§ Task directions
Quote all entries in full, exactly.

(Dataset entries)
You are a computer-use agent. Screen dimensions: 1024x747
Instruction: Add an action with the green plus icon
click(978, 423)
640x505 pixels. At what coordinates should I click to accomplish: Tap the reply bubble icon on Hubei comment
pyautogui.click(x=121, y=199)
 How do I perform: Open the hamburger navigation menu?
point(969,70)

§ Your solution
You are a computer-use agent. Screen dimensions: 1024x747
Instruction: Add an action with the green plus icon
click(978, 423)
640x505 pixels. At what coordinates should I click to accomplish: Tap the reply bubble icon on Hubei comment
pyautogui.click(x=121, y=199)
 How do I perform: Open the hamburger navigation menu?
point(969,70)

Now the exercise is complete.